AA Edit | High fuel prices point to a much deeper malaise
The revenue in 2020-21 to the union govt from levies on petrol and diesel was Rs 3,89,622 crores, up from Rs 2,39,452 crores in 2019-20
The price of petrol and diesel at the pump must come down. It is being kept artificially high for the sake of revenue collection from a source of ready cash from among the people of India. The Tamil Nadu finance minister, a celebrated technocrat from the world of finance and investment banking, fired the first shot on the issue of fuel prices by reducing the price of petrol by Rs.3 a litre to show it can be done by governments if there is a will to act. The potential creation of a national template like this may come at a loss of over Rs.1,100 crore annually to the State’s exchequer but an important message is being conveyed as the price of fuel is being brought down when there is no election compulsion though the DMK did promise reduced fuel prices as a pre-poll promise.

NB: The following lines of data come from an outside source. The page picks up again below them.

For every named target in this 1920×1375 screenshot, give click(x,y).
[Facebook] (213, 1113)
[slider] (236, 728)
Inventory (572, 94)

It is a specious argument that the Centre is now unable to cut duties on fuel because of the legacy issue of oil bonds to be paid for since the UPA government had subsidised fuel to the tune of Rs.1.34 lakh crores. This was done in the first part of 2010s when international prices were ruling upwards of $100 per barrel but fuel prices were controlled in India by compensating oil companies with these bonds on which interest and principal repayments are due in the next few years. The revenue in 2020-21 to the Union government from levies on petrol and diesel was Rs 3,89,622 crores, up from Rs.2,39,452 crores in 2019-20. More than sufficient additional revenue accrued to the Union government after it had, quite cleverly, brought down substantially the share of state governments in Union excise duty.
It is unconscionable that while petrol was priced around Rs.72 a litre in June 2014 when the price of crude oil was $109 per barrel that it should be well over Rs 100 a litre all over India when a barrel of Brent Crude is trading at $69.36 today after having sunk below $40 a barrel in 2020. Indians are paying over twice the price at which fuel is sold in London or New York. How ironically discriminatory this approach to taxation is becomes evident when seen against a background of a generous reduction of taxes on corporates in 2019 that saw India Inc. go laughing all the way to the bank even during the pandemic while the common citizen is still suffering the ill effects of the Covid-19 pandemic and consequent lockdowns and restrictions on lives and livelihoods.
The perpetuation of boosting revenue by taxing fuel is indicative of a mindset that favours the Centre over the states, further highlighted by the difficulties all states have faced because of the dip in GST collections during the height of the pandemic as well as a borrowing mechanism by which the Centre acted on its assurance that revenue losses would be compensated. There is a fundamental mismatch in revenue sharing through discretionary and non-discretionary flows that throws more light on a trend that should be of concern to all the states. There is good reason to listen to Tamil Nadu’s contention that all this is leading to a reduction of state autonomy, which runs contrary to the principles of federalism.